Les élèves en région auront bientôt accès à des services par vidéoconférence.
Photo: Frederick Florin Agence France-Presse Les élèves en région auront bientôt accès à des services par vidéoconférence.

Pour contrer la pénurie de professionnels dans les écoles, le ministère de l’Éducation compte implanter des consultations par vidéoconférence dans trois régions dites « éloignées ». Des orthophonistes, psychoéducateurs et autres professionnels pourront offrir des services à des élèves ou à des enseignants sans se rendre dans les écoles.

Selon ce que Le Devoir a appris, les moyens technologiques prendront une place « prépondérante » dans le déploiement prochain de « cliniques mobiles » dans trois régions — dans l’ouest, le nord et l’est du Québec.

« En effet, du soutien ou de l’évaluation pourra se faire en présence ou par le biais de la technologie afin de favoriser l’accès au plus grand nombre de personnes et ainsi limiter les dépenses reliées aux déplacements sur de grands territoires. Les cliniques mobiles devraient contribuer à réduire les enjeux relatifs à la rareté des ressources professionnelles à laquelle les écoles situées en région éloignée sont confrontées », indique le cabinet du ministre de l’Éducation et de l’Enseignement supérieur (MEES), Jean-François Roberge.

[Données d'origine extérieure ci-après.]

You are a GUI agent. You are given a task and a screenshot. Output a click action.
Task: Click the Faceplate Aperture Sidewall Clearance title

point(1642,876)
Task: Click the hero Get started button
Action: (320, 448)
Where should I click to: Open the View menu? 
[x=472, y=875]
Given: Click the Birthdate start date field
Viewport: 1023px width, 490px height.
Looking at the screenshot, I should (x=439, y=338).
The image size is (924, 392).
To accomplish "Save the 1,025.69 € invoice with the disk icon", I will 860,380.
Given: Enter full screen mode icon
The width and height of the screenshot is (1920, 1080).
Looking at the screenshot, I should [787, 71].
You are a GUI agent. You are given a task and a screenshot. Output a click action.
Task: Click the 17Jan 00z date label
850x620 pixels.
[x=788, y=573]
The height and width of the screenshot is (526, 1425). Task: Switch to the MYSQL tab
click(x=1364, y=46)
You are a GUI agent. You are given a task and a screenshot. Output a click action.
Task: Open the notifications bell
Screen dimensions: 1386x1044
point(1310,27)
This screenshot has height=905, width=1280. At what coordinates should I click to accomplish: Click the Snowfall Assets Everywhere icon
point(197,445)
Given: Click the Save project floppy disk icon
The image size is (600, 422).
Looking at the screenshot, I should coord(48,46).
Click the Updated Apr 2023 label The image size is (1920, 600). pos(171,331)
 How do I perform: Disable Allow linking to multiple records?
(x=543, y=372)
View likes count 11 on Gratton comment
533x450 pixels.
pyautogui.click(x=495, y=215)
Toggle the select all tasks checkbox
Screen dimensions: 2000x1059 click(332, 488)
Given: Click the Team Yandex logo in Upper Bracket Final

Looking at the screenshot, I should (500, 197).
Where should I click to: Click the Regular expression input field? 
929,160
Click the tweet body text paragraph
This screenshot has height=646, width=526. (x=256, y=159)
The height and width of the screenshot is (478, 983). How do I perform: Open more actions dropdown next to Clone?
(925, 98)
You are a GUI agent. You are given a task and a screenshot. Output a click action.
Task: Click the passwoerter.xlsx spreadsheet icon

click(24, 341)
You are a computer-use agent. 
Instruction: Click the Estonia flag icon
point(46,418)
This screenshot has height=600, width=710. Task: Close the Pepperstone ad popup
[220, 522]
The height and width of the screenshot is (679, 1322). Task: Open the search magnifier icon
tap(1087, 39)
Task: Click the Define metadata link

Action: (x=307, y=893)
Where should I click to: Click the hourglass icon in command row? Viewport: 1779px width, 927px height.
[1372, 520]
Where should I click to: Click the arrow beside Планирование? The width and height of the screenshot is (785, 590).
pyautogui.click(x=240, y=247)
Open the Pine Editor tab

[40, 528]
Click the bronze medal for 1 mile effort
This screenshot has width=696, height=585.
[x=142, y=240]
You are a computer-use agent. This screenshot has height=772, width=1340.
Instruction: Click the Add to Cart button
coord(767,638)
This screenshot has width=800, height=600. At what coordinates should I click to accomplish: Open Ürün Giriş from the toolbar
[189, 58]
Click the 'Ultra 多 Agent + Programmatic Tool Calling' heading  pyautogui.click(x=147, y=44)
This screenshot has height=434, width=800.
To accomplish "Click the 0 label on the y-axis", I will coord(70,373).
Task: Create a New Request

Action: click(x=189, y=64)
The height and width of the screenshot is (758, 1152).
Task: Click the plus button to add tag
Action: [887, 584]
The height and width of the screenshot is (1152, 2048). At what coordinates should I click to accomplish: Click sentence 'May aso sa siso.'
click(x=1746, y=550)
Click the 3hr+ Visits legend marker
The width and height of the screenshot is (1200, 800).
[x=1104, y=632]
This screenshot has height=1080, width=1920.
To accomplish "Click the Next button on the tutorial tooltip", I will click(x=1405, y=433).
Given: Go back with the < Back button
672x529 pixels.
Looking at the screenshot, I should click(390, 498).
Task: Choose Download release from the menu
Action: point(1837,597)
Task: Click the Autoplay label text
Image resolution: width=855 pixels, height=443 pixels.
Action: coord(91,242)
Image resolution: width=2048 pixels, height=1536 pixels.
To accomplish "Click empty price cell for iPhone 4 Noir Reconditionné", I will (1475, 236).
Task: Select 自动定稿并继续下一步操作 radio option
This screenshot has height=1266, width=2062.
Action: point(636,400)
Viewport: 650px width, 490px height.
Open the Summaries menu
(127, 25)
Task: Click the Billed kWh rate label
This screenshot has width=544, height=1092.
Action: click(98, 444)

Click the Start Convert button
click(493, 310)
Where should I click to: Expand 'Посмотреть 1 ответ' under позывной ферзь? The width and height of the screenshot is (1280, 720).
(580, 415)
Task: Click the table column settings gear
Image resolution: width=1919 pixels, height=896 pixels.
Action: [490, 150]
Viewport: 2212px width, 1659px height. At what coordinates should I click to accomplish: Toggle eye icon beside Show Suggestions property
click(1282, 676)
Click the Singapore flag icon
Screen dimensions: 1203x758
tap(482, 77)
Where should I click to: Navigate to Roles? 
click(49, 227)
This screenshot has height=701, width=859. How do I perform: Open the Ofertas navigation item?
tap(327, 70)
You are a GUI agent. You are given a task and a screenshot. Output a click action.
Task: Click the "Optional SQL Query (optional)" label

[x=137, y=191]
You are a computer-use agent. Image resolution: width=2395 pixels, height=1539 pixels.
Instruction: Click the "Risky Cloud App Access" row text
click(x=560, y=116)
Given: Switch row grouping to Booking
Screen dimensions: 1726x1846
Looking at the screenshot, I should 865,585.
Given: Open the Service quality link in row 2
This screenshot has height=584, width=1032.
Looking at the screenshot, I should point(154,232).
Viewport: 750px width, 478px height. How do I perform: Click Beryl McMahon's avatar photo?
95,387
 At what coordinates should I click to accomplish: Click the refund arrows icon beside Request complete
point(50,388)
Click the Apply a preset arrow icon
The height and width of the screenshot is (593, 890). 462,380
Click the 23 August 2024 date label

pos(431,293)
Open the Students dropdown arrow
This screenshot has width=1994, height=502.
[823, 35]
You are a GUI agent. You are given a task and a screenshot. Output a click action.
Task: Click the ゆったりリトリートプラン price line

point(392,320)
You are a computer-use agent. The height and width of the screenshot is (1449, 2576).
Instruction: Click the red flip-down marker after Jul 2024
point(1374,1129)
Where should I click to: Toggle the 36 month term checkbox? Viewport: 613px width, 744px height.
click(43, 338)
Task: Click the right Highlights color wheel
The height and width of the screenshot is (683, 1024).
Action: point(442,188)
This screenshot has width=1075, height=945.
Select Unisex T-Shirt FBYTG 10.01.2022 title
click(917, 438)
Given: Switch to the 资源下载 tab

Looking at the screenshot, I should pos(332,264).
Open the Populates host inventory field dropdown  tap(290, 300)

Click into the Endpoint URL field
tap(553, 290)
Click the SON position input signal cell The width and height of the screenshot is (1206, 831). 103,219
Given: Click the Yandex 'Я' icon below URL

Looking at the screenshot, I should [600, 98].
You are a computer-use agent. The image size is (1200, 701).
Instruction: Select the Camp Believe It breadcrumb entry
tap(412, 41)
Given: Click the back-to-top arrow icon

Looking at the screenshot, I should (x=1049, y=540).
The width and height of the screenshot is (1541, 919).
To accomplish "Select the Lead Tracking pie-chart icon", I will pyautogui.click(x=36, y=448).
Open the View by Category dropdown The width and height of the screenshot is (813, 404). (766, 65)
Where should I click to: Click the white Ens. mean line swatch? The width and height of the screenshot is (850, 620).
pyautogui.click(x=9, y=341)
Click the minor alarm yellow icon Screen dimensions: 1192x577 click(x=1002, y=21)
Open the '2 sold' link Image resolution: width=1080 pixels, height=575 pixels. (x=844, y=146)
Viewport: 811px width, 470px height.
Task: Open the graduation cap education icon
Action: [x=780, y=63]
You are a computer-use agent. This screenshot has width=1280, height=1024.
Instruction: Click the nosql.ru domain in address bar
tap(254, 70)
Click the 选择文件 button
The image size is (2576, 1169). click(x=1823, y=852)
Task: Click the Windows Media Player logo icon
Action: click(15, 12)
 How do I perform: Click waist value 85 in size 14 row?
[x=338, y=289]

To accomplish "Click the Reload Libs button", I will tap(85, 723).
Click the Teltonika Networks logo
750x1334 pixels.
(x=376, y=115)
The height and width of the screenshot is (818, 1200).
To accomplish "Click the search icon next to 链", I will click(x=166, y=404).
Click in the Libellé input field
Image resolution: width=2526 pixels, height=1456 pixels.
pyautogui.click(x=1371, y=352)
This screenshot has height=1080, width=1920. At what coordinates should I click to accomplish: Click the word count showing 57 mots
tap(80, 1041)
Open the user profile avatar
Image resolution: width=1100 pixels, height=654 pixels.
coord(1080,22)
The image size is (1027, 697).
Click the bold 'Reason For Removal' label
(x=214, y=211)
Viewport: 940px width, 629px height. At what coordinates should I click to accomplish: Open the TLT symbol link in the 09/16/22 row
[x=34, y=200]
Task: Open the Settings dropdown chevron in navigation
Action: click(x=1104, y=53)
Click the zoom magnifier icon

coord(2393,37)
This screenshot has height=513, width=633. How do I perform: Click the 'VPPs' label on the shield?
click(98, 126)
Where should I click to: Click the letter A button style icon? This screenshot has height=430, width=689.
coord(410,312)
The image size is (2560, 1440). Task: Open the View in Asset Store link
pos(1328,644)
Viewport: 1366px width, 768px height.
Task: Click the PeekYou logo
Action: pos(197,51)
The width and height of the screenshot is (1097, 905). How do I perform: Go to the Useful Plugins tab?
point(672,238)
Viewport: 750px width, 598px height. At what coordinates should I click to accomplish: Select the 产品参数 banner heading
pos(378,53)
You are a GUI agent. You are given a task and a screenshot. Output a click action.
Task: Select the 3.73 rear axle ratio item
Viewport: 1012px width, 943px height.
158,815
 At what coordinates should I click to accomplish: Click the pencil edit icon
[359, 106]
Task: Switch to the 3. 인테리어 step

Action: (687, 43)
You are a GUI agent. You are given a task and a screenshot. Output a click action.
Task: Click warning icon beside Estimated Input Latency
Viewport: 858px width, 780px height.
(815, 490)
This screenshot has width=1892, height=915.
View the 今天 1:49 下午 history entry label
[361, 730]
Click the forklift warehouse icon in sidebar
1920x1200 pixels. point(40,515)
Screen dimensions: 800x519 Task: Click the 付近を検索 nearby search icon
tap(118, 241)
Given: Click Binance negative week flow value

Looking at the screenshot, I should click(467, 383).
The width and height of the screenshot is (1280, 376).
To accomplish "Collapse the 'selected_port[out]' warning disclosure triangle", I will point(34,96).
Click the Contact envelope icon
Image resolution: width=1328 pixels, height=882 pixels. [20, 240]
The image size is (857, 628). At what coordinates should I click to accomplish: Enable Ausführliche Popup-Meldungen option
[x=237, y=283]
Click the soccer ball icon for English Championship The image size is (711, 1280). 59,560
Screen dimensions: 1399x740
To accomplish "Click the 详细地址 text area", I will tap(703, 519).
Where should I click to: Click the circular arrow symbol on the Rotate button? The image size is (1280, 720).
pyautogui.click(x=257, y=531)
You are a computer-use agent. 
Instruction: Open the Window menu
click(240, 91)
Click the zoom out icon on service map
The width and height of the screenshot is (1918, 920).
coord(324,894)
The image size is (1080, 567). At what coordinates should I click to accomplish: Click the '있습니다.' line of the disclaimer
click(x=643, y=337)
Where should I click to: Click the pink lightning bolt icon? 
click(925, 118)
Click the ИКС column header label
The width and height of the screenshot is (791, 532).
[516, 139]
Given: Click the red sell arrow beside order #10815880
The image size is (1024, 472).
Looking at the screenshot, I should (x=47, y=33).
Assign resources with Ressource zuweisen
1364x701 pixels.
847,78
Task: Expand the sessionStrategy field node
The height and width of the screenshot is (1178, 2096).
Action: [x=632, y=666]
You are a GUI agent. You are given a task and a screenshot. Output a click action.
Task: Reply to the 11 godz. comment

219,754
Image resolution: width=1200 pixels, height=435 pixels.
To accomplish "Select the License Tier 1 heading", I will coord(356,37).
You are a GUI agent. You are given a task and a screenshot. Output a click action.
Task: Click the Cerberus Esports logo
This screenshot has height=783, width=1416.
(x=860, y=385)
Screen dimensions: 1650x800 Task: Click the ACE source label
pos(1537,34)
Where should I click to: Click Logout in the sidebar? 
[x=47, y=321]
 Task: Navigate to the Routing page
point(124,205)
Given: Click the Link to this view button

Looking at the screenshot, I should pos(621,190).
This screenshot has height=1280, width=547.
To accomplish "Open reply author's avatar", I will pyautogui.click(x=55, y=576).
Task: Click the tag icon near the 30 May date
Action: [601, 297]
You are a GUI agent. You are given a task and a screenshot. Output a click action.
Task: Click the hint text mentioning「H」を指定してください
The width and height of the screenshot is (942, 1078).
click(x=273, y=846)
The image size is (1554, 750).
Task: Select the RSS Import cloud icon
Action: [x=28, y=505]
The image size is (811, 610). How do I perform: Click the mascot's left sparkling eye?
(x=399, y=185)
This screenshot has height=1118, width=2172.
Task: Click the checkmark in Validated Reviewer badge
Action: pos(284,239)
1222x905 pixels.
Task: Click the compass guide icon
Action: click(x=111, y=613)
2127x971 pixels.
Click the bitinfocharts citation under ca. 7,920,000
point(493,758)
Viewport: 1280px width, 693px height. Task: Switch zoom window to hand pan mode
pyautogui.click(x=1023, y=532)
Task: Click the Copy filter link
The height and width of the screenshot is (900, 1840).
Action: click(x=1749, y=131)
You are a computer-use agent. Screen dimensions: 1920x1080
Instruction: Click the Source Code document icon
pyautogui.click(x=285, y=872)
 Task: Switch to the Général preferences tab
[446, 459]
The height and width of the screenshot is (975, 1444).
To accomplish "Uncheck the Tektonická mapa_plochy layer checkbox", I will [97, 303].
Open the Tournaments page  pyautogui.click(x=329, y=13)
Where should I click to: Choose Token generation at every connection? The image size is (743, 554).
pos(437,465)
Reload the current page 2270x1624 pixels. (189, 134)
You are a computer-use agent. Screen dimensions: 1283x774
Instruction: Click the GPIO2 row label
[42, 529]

Le ministre a annoncé mardi un investissement de 3 millions de dollars pour implanter ces équipes mobiles dès la rentrée scolaire de l’automne prochain. Ces cliniques seront composées notamment d’orthophonistes, d’ergothérapeutes, d’orthopédagogues et de psychoéducateurs.

« L’utilisation des moyens technologiques sera prépondérante dans le déploiement de ce nouveau projet », précise le cabinet du ministre Roberge.

Des projets-pilotes d’utilisation des technologies en éducation existent depuis des années, mais c’est la première fois que le MEES mise formellement sur le numérique pour offrir des services professionnels dans les écoles, confirment plusieurs sources.

Inquiétude syndicale

La Fédération des professionnelles et professionnels de l’éducation du Québec (FPPE-CSQ) s’inquiète de la place « prépondérante » faite au numérique dans le déploiement des cliniques mobiles. « Nous sommes en faveur de l’utilisation du numérique en éducation, mais pas au détriment des besoins des élèves et du facteur humain », a réagi Johanne Pomerleau, présidente sortante du syndicat.

« L’utilisation des moyens technologiques par des professionnelles et professionnels de l’éducation peut être utile dans certains cas. C’est un outil parmi tant d’autres et non une finalité. Le choix du moyen pour une intervention donnée appartient au personnel professionnel et il doit garder cette prérogative. »

Le syndicat estime que les professionnels ne doivent pas être obligés de faire de l’observation en classe, des rencontres d’évaluation, du suivi individualisé ou des rencontres avec les parents par vidéoconférence, surtout s’ils jugent que le recours à la technologie pourrait nuire à un élève déjà fragilisé.

« Lorsque le numérique occulte le rapport humain nécessaire à une intervention, il ne devrait pas être utilisé », dit Johanne Pomerleau.

Les yeux dans les yeux

L’École en réseau, qui travaille à implanter une culture numérique en éducation, mène un projet de consultations à distance de professionnels dans cinq commissions scolaires. Quelque 50 membres de 10 professions prennent part au projet.

« Ça se passe très bien. On ne promeut pas toutes les interventions à distance. Il faut parfois qu’il y ait des yeux dans les yeux. Les rencontres humaines sont importantes », illustre Solange Racine, directrice de l’École en réseau.

« Les consultations sur des plateformes numériques permettent de gagner du temps de déplacement. Dans les petites écoles de régions éloignées qui ont peu de personnel, on peut multiplier les services en évitant de faire deux heures de transport », ajoute-t-elle.